(Data for processing)

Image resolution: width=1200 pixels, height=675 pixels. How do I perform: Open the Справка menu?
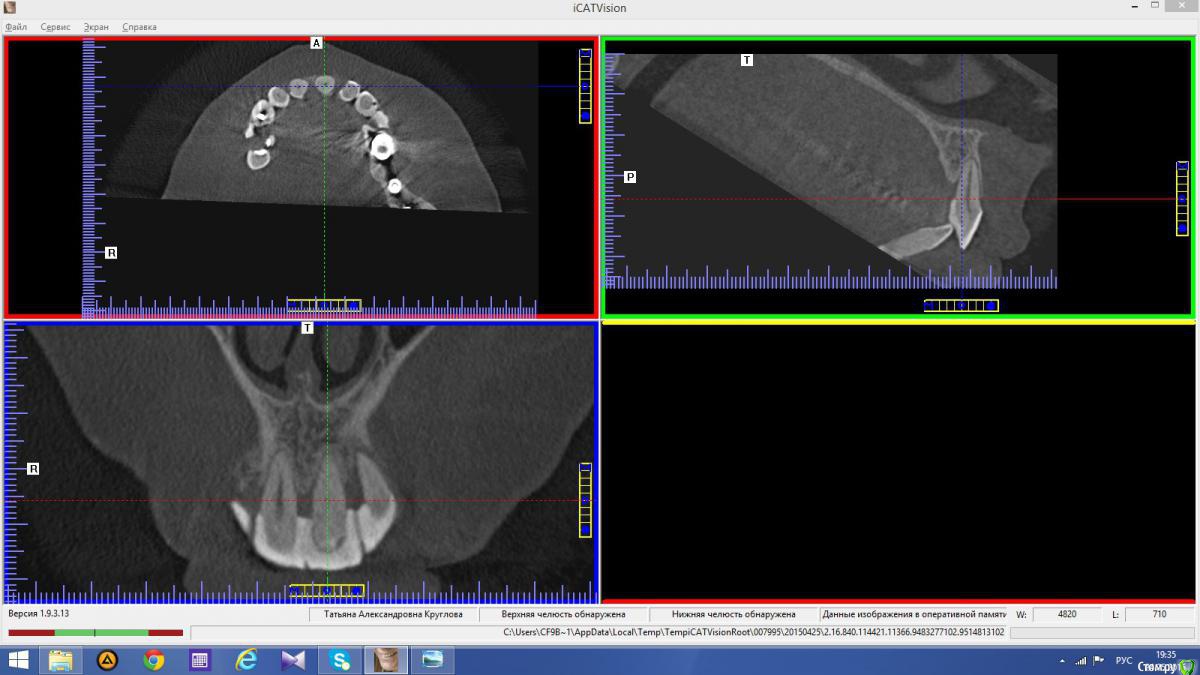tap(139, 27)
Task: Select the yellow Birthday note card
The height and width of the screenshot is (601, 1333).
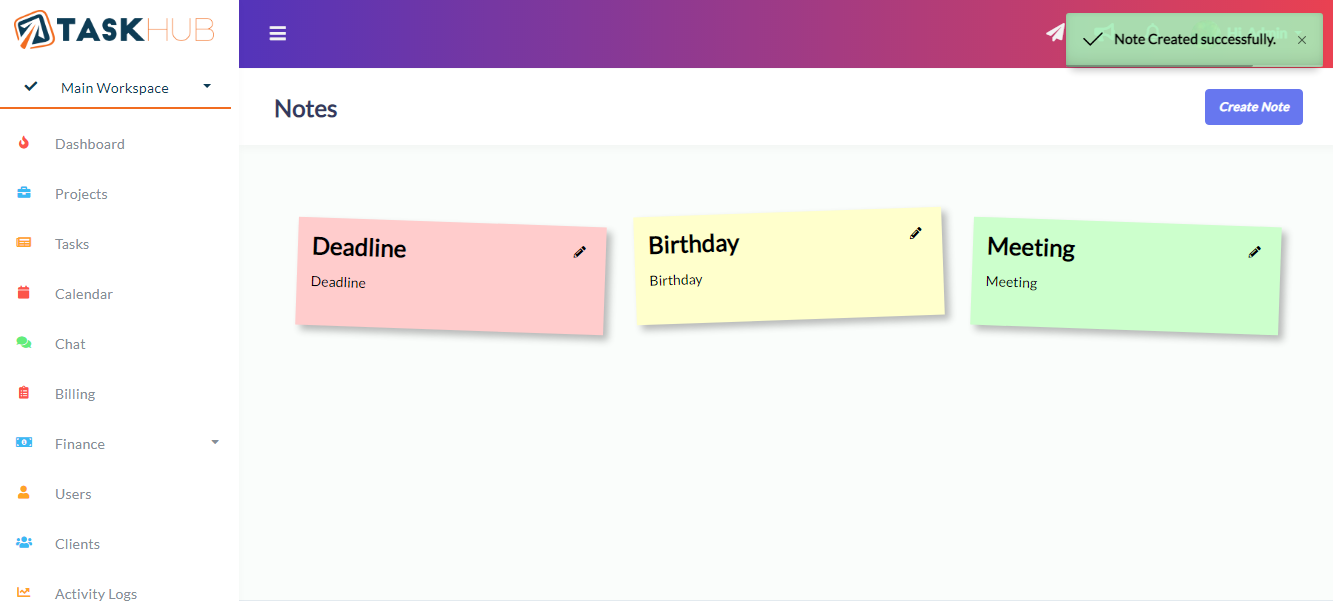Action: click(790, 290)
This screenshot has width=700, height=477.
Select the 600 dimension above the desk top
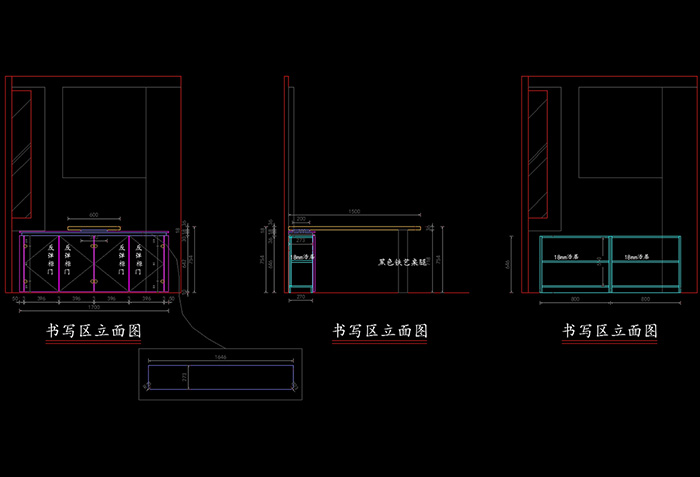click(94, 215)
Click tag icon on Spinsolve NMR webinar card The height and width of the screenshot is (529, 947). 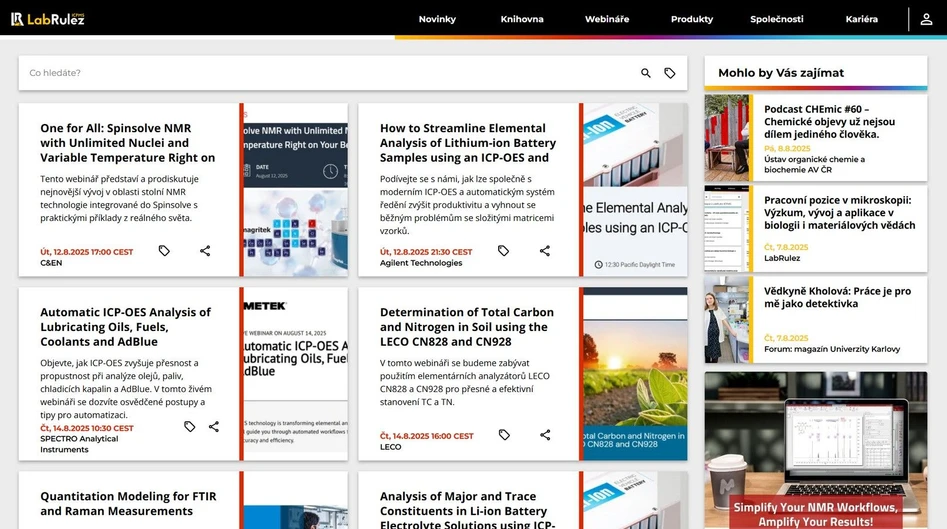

(End Data for processing)
(Data for processing)

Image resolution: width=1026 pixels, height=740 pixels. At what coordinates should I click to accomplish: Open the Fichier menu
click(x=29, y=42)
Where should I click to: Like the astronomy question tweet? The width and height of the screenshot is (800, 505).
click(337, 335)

(End Data for processing)
(Data for processing)

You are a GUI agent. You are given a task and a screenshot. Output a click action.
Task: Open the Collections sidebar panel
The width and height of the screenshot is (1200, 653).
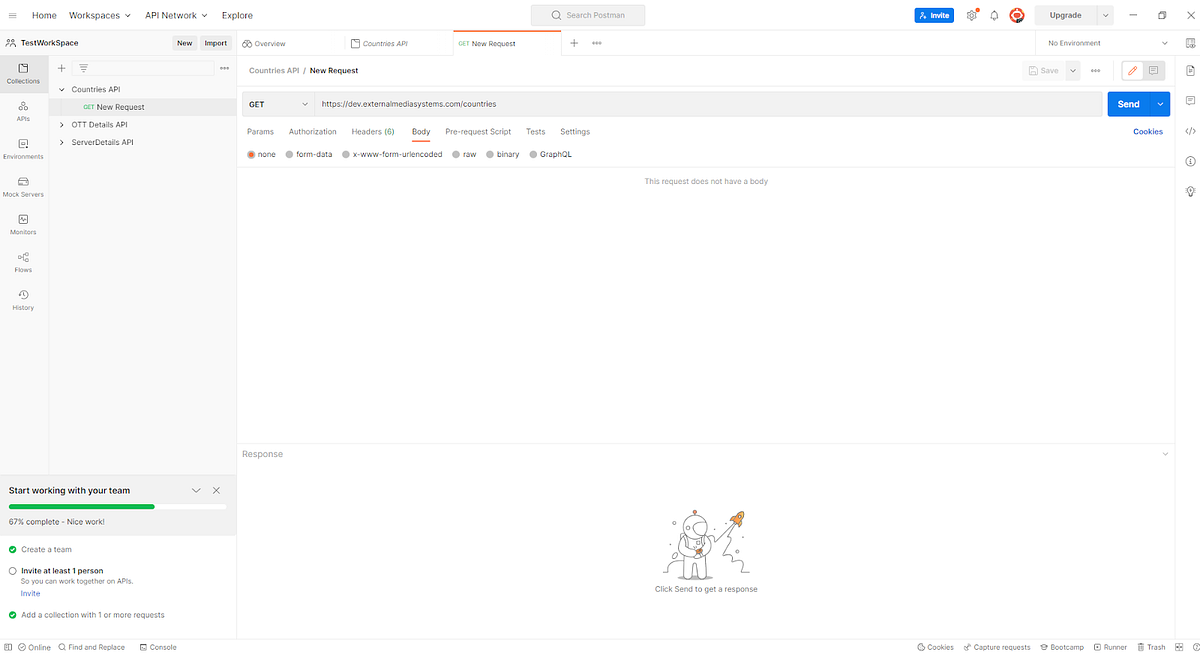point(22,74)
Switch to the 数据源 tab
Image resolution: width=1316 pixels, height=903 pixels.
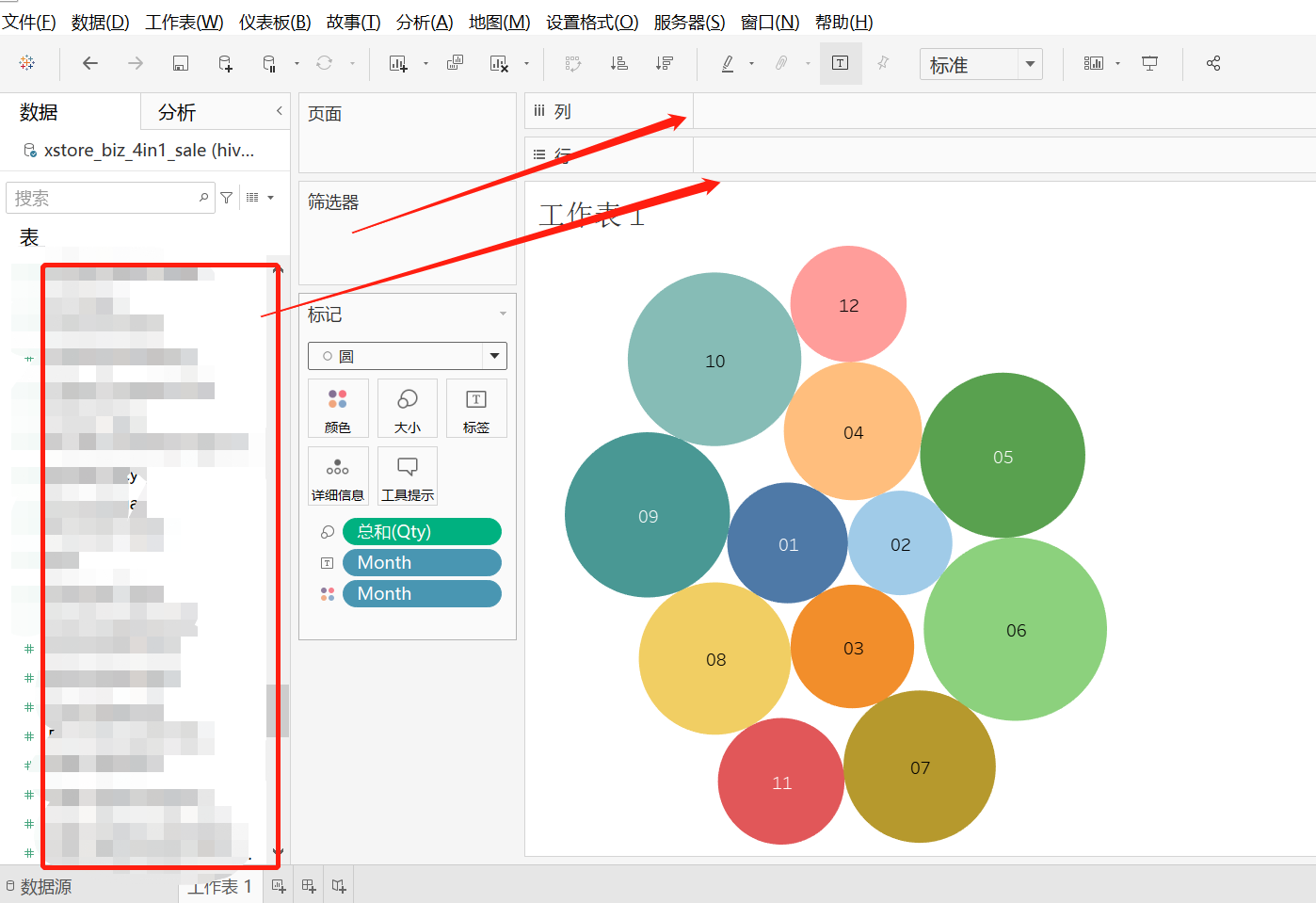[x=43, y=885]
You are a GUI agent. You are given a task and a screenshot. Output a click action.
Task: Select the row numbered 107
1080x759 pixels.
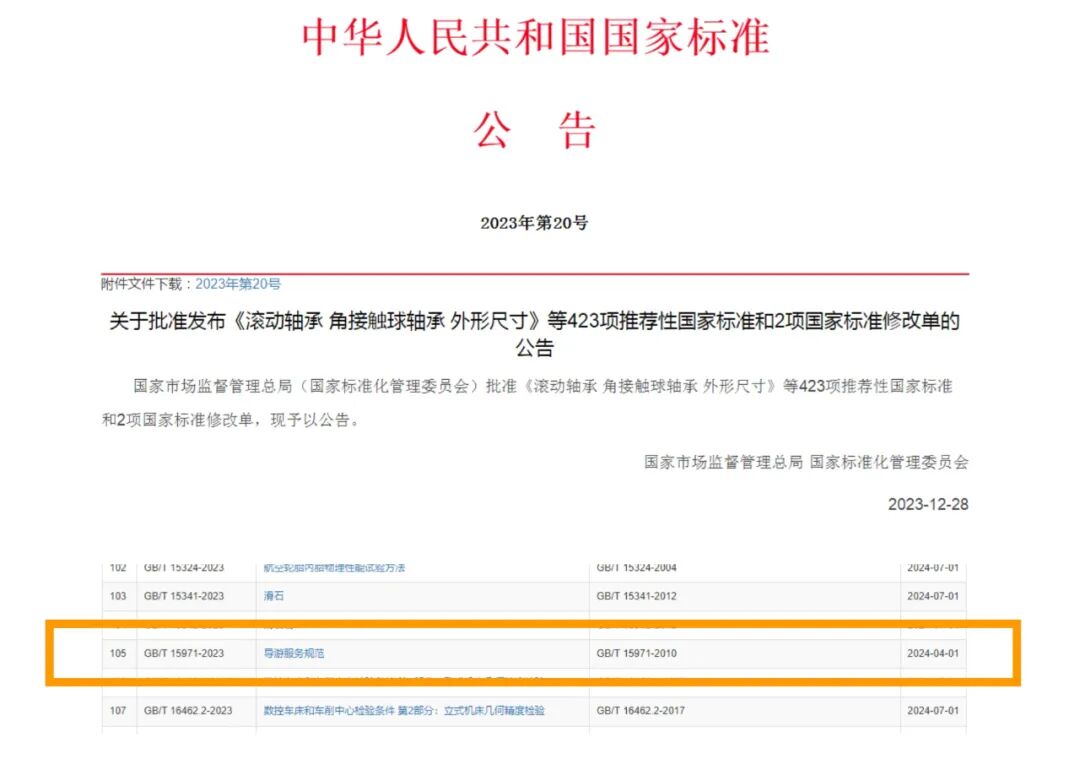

(End Data for processing)

## What is required
Up in the listing, locate the line with "Image resolution: width=1200"; print it and every line after it down to the line with "This screenshot has width=700, height=477.", which is included too. Skip the pictures.

## Worked solution
Image resolution: width=1200 pixels, height=675 pixels. How do I perform: Open the Справка menu?
tap(139, 27)
Task: Select the yellow Birthday note card
The height and width of the screenshot is (601, 1333).
Action: click(790, 290)
This screenshot has width=700, height=477.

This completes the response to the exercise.